= Record extracts =
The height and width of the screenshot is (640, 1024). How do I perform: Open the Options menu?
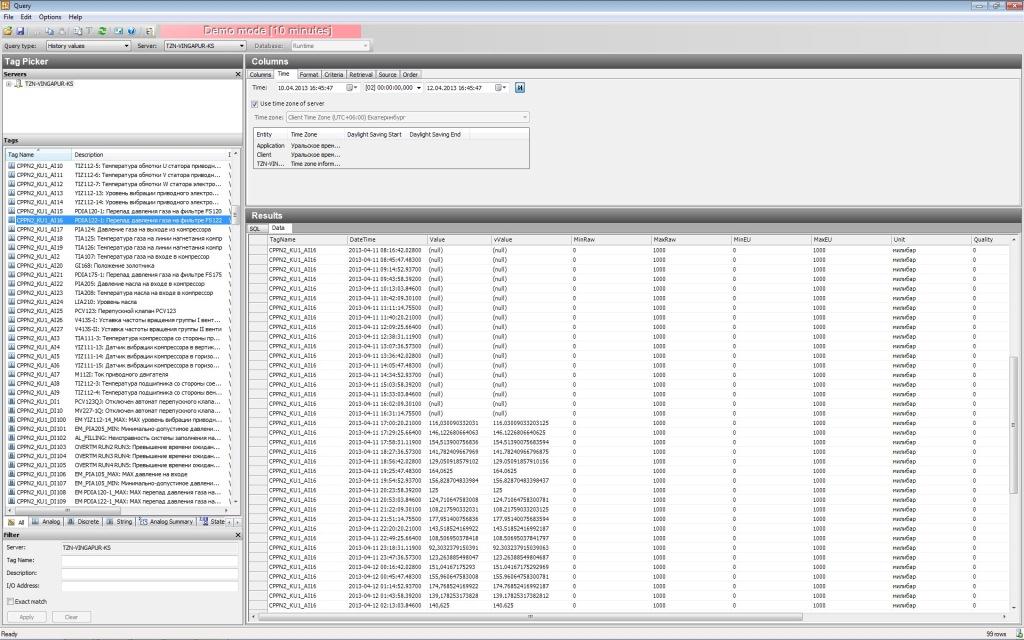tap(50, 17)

--

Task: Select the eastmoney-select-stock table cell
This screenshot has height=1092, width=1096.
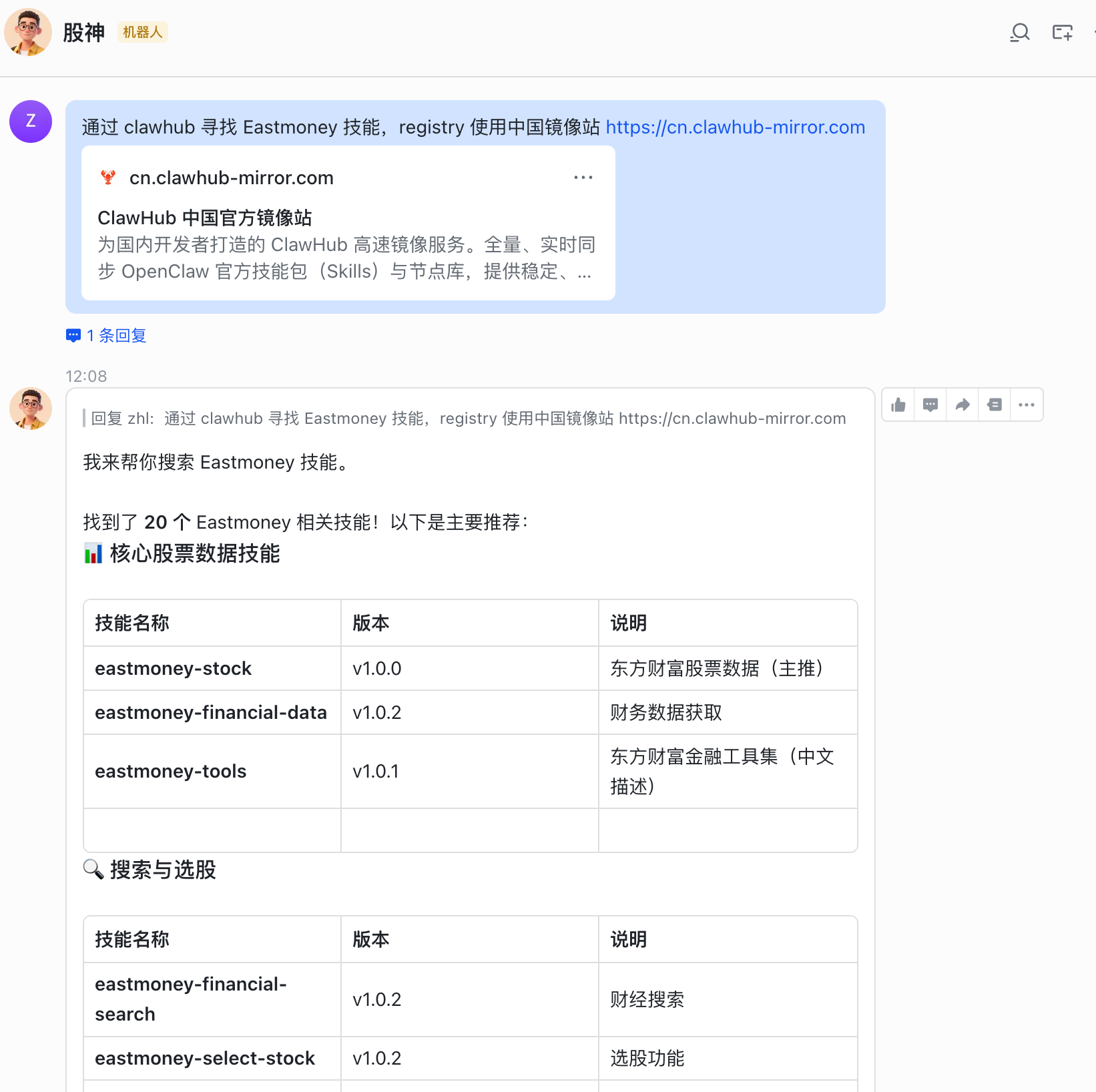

...

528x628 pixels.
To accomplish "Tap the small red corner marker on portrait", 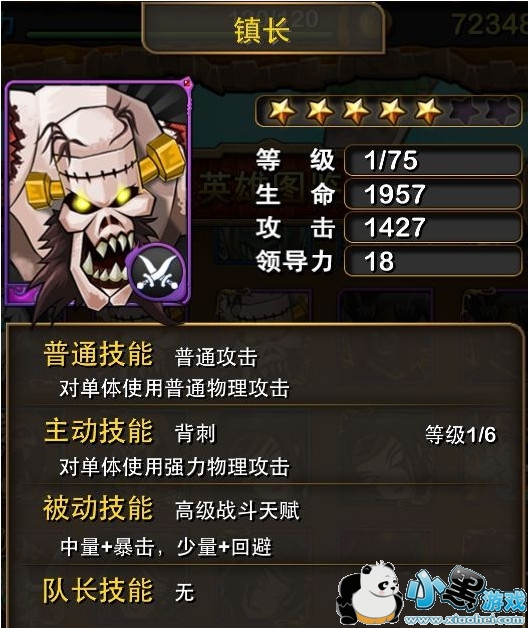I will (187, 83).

= Aim of the task =
Output the lines above as a numbered list without blank lines, starting at the line that contains "The height and" and ending after the line that contains "tap(50, 17)". Leave the pictures out.

= Answer to this task =
1. The height and width of the screenshot is (640, 1024). How do I perform: Open the Options menu?
2. tap(50, 17)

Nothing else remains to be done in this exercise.